▶ Records for the task
--*--

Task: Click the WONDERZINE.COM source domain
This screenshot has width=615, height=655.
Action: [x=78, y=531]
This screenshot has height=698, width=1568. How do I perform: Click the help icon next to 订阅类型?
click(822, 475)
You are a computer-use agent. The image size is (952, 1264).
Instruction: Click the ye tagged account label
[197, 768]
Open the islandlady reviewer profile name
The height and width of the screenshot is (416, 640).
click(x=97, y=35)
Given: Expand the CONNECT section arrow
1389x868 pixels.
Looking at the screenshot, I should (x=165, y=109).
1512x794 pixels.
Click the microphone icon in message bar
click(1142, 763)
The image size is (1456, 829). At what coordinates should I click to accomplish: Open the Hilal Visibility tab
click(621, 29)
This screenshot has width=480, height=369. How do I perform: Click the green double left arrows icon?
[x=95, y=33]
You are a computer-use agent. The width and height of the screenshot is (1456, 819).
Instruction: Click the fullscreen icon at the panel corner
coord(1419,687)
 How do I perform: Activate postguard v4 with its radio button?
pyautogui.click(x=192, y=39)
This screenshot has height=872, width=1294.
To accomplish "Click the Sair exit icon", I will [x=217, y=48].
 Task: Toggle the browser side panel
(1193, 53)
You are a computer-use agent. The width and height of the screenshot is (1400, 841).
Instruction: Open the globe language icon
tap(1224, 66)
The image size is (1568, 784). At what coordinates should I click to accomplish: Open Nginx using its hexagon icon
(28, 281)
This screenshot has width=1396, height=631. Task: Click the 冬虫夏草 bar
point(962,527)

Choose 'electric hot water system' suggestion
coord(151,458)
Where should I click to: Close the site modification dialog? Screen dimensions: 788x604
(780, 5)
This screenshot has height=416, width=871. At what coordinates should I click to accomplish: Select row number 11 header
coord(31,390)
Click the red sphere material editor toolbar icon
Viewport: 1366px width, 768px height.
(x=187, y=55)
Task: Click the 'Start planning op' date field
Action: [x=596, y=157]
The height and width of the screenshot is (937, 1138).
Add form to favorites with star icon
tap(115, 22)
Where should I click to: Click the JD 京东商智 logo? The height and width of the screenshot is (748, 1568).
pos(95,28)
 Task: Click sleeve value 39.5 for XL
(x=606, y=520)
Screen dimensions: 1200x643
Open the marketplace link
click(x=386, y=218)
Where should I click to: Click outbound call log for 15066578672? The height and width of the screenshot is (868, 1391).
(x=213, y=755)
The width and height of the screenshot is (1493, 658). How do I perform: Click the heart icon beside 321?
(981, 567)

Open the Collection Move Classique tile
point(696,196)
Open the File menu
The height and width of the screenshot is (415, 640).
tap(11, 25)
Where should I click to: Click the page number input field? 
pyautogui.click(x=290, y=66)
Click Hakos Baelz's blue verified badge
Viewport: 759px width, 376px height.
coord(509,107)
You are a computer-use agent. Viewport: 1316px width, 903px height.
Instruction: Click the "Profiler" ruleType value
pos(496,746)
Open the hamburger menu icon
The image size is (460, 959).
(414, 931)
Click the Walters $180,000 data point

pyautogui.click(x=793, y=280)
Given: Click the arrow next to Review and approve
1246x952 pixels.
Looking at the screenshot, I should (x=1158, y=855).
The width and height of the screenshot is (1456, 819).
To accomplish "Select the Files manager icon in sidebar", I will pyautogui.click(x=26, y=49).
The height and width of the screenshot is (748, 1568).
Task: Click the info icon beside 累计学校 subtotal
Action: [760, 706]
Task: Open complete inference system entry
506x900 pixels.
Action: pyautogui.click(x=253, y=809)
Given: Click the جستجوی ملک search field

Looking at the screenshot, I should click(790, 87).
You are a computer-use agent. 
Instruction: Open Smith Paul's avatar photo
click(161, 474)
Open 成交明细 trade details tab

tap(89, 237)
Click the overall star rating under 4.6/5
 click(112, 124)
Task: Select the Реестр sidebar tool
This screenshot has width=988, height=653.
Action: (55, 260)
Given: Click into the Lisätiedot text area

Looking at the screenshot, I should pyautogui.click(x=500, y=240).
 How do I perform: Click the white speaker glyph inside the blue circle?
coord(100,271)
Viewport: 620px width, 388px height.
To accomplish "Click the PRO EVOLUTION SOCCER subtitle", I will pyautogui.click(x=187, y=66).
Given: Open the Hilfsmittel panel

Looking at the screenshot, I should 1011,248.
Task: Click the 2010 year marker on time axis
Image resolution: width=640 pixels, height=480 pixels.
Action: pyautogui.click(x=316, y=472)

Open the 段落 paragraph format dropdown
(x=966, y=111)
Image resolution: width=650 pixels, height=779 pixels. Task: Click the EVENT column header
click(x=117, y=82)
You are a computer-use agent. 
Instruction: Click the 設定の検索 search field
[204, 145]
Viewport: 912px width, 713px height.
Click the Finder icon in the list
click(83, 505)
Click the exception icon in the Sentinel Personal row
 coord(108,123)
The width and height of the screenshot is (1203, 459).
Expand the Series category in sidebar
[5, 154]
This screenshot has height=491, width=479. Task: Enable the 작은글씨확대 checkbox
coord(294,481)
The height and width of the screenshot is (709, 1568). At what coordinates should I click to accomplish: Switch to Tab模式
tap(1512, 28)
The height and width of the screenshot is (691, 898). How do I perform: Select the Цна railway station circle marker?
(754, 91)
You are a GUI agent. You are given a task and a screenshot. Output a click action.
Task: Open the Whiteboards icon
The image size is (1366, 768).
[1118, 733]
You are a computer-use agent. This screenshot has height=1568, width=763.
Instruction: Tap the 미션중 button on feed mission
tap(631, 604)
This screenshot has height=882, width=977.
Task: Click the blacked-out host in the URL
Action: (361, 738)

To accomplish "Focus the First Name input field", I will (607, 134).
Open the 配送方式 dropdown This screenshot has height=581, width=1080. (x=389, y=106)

--*--

▶ Instructions to follow
In full and without alteration, output the listing.

▶ Solved exercise
Task: Click the WONDERZINE.COM source domain
This screenshot has width=615, height=655.
Action: [x=78, y=531]
This screenshot has height=698, width=1568. How do I perform: Click the help icon next to 订阅类型?
click(822, 475)
You are a computer-use agent. The image size is (952, 1264).
Instruction: Click the ye tagged account label
[197, 768]
Open the islandlady reviewer profile name
The height and width of the screenshot is (416, 640).
click(x=97, y=35)
Given: Expand the CONNECT section arrow
1389x868 pixels.
Looking at the screenshot, I should (x=165, y=109).
1512x794 pixels.
Click the microphone icon in message bar
click(1142, 763)
The image size is (1456, 829). At what coordinates should I click to accomplish: Open the Hilal Visibility tab
click(621, 29)
This screenshot has width=480, height=369. How do I perform: Click the green double left arrows icon?
[x=95, y=33]
You are a computer-use agent. The width and height of the screenshot is (1456, 819).
Instruction: Click the fullscreen icon at the panel corner
coord(1419,687)
 How do I perform: Activate postguard v4 with its radio button?
pyautogui.click(x=192, y=39)
This screenshot has height=872, width=1294.
To accomplish "Click the Sair exit icon", I will [x=217, y=48].
 Task: Toggle the browser side panel
(1193, 53)
You are a computer-use agent. The width and height of the screenshot is (1400, 841).
Instruction: Open the globe language icon
tap(1224, 66)
The image size is (1568, 784). At what coordinates should I click to accomplish: Open Nginx using its hexagon icon
(28, 281)
This screenshot has width=1396, height=631. Task: Click the 冬虫夏草 bar
point(962,527)

Choose 'electric hot water system' suggestion
coord(151,458)
Where should I click to: Close the site modification dialog? Screen dimensions: 788x604
(780, 5)
This screenshot has height=416, width=871. At what coordinates should I click to accomplish: Select row number 11 header
coord(31,390)
Click the red sphere material editor toolbar icon
Viewport: 1366px width, 768px height.
(x=187, y=55)
Task: Click the 'Start planning op' date field
Action: [x=596, y=157]
The height and width of the screenshot is (937, 1138).
Add form to favorites with star icon
tap(115, 22)
Where should I click to: Click the JD 京东商智 logo? The height and width of the screenshot is (748, 1568).
pos(95,28)
 Task: Click sleeve value 39.5 for XL
(x=606, y=520)
Screen dimensions: 1200x643
Open the marketplace link
click(x=386, y=218)
Where should I click to: Click outbound call log for 15066578672? The height and width of the screenshot is (868, 1391).
(x=213, y=755)
The width and height of the screenshot is (1493, 658). How do I perform: Click the heart icon beside 321?
(981, 567)

Open the Collection Move Classique tile
point(696,196)
Open the File menu
The height and width of the screenshot is (415, 640).
tap(11, 25)
Where should I click to: Click the page number input field? 
pyautogui.click(x=290, y=66)
Click Hakos Baelz's blue verified badge
Viewport: 759px width, 376px height.
coord(509,107)
You are a computer-use agent. Viewport: 1316px width, 903px height.
Instruction: Click the "Profiler" ruleType value
pos(496,746)
Open the hamburger menu icon
The image size is (460, 959).
(414, 931)
Click the Walters $180,000 data point

pyautogui.click(x=793, y=280)
Given: Click the arrow next to Review and approve
1246x952 pixels.
Looking at the screenshot, I should (x=1158, y=855).
The width and height of the screenshot is (1456, 819).
To accomplish "Select the Files manager icon in sidebar", I will pyautogui.click(x=26, y=49).
The height and width of the screenshot is (748, 1568).
Task: Click the info icon beside 累计学校 subtotal
Action: [760, 706]
Task: Open complete inference system entry
506x900 pixels.
Action: pyautogui.click(x=253, y=809)
Given: Click the جستجوی ملک search field

Looking at the screenshot, I should click(790, 87).
You are a computer-use agent. 
Instruction: Open Smith Paul's avatar photo
click(161, 474)
Open 成交明细 trade details tab

tap(89, 237)
Click the overall star rating under 4.6/5
 click(112, 124)
Task: Select the Реестр sidebar tool
This screenshot has width=988, height=653.
Action: (55, 260)
Given: Click into the Lisätiedot text area

Looking at the screenshot, I should pyautogui.click(x=500, y=240).
 How do I perform: Click the white speaker glyph inside the blue circle?
coord(100,271)
Viewport: 620px width, 388px height.
To accomplish "Click the PRO EVOLUTION SOCCER subtitle", I will pyautogui.click(x=187, y=66).
Given: Open the Hilfsmittel panel

Looking at the screenshot, I should 1011,248.
Task: Click the 2010 year marker on time axis
Image resolution: width=640 pixels, height=480 pixels.
Action: pyautogui.click(x=316, y=472)

Open the 段落 paragraph format dropdown
(x=966, y=111)
Image resolution: width=650 pixels, height=779 pixels. Task: Click the EVENT column header
click(x=117, y=82)
You are a computer-use agent. 
Instruction: Click the 設定の検索 search field
[204, 145]
Viewport: 912px width, 713px height.
Click the Finder icon in the list
click(83, 505)
Click the exception icon in the Sentinel Personal row
 coord(108,123)
The width and height of the screenshot is (1203, 459).
Expand the Series category in sidebar
[5, 154]
This screenshot has height=491, width=479. Task: Enable the 작은글씨확대 checkbox
coord(294,481)
The height and width of the screenshot is (709, 1568). At what coordinates should I click to accomplish: Switch to Tab模式
tap(1512, 28)
The height and width of the screenshot is (691, 898). How do I perform: Select the Цна railway station circle marker?
(754, 91)
You are a GUI agent. You are given a task and a screenshot. Output a click action.
Task: Open the Whiteboards icon
The image size is (1366, 768).
[1118, 733]
You are a computer-use agent. This screenshot has height=1568, width=763.
Instruction: Tap the 미션중 button on feed mission
tap(631, 604)
This screenshot has height=882, width=977.
Task: Click the blacked-out host in the URL
Action: (361, 738)

To accomplish "Focus the First Name input field", I will (607, 134).
Open the 配送方式 dropdown This screenshot has height=581, width=1080. (x=389, y=106)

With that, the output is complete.